Copy out every one of the following records word for word, keeping each line as it stands.

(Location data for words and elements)
------------------------------------------------------------

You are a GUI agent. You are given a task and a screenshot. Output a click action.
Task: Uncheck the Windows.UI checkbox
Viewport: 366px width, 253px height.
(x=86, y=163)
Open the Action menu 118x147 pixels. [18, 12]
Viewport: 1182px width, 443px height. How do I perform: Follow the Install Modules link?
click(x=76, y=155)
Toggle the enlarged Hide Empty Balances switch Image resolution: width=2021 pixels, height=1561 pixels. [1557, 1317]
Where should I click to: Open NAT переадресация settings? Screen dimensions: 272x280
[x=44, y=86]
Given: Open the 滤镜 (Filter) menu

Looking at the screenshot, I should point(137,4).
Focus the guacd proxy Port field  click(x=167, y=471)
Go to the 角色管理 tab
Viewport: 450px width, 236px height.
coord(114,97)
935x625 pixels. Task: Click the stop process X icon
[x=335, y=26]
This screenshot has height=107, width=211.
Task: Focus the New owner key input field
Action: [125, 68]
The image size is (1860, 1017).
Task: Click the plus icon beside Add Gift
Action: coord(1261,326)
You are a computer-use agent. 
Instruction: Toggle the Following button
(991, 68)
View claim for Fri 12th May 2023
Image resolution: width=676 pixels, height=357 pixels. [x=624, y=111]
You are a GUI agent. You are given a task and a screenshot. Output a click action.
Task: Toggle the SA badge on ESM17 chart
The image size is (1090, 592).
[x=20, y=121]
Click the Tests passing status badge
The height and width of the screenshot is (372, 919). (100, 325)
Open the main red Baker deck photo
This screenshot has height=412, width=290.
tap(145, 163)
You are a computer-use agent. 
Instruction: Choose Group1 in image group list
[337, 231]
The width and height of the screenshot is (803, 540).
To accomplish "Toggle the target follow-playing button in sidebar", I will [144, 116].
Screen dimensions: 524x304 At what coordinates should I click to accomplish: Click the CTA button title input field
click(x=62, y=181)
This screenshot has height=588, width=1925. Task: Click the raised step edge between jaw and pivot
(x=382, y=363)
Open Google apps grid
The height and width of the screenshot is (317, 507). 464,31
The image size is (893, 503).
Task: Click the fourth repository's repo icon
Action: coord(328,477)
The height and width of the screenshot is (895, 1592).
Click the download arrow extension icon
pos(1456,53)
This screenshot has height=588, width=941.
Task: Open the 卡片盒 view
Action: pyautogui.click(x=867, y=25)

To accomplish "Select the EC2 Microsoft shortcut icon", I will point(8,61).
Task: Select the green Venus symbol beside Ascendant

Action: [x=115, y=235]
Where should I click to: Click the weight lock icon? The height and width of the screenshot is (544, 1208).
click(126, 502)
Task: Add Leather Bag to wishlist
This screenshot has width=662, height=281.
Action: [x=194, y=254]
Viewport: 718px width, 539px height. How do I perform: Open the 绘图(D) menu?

------------------------------------------------------------

**WRITTEN RESPONSE**
You are a GUI agent. You are given a task and a screenshot. Output a click action.
Task: Uncheck the Windows.UI checkbox
Viewport: 366px width, 253px height.
(x=86, y=163)
Open the Action menu 118x147 pixels. [18, 12]
Viewport: 1182px width, 443px height. How do I perform: Follow the Install Modules link?
click(x=76, y=155)
Toggle the enlarged Hide Empty Balances switch Image resolution: width=2021 pixels, height=1561 pixels. [1557, 1317]
Where should I click to: Open NAT переадресация settings? Screen dimensions: 272x280
[x=44, y=86]
Given: Open the 滤镜 (Filter) menu

Looking at the screenshot, I should point(137,4).
Focus the guacd proxy Port field  click(x=167, y=471)
Go to the 角色管理 tab
Viewport: 450px width, 236px height.
coord(114,97)
935x625 pixels. Task: Click the stop process X icon
[x=335, y=26]
This screenshot has height=107, width=211.
Task: Focus the New owner key input field
Action: [125, 68]
The image size is (1860, 1017).
Task: Click the plus icon beside Add Gift
Action: coord(1261,326)
You are a computer-use agent. 
Instruction: Toggle the Following button
(991, 68)
View claim for Fri 12th May 2023
Image resolution: width=676 pixels, height=357 pixels. [x=624, y=111]
You are a GUI agent. You are given a task and a screenshot. Output a click action.
Task: Toggle the SA badge on ESM17 chart
The image size is (1090, 592).
[x=20, y=121]
Click the Tests passing status badge
The height and width of the screenshot is (372, 919). (100, 325)
Open the main red Baker deck photo
This screenshot has height=412, width=290.
tap(145, 163)
You are a computer-use agent. 
Instruction: Choose Group1 in image group list
[337, 231]
The width and height of the screenshot is (803, 540).
To accomplish "Toggle the target follow-playing button in sidebar", I will [144, 116].
Screen dimensions: 524x304 At what coordinates should I click to accomplish: Click the CTA button title input field
click(x=62, y=181)
This screenshot has height=588, width=1925. Task: Click the raised step edge between jaw and pivot
(x=382, y=363)
Open Google apps grid
The height and width of the screenshot is (317, 507). 464,31
The image size is (893, 503).
Task: Click the fourth repository's repo icon
Action: coord(328,477)
The height and width of the screenshot is (895, 1592).
Click the download arrow extension icon
pos(1456,53)
This screenshot has height=588, width=941.
Task: Open the 卡片盒 view
Action: pyautogui.click(x=867, y=25)

To accomplish "Select the EC2 Microsoft shortcut icon", I will point(8,61).
Task: Select the green Venus symbol beside Ascendant

Action: [x=115, y=235]
Where should I click to: Click the weight lock icon? The height and width of the screenshot is (544, 1208).
click(126, 502)
Task: Add Leather Bag to wishlist
This screenshot has width=662, height=281.
Action: [x=194, y=254]
Viewport: 718px width, 539px height. How do I perform: Open the 绘图(D) menu?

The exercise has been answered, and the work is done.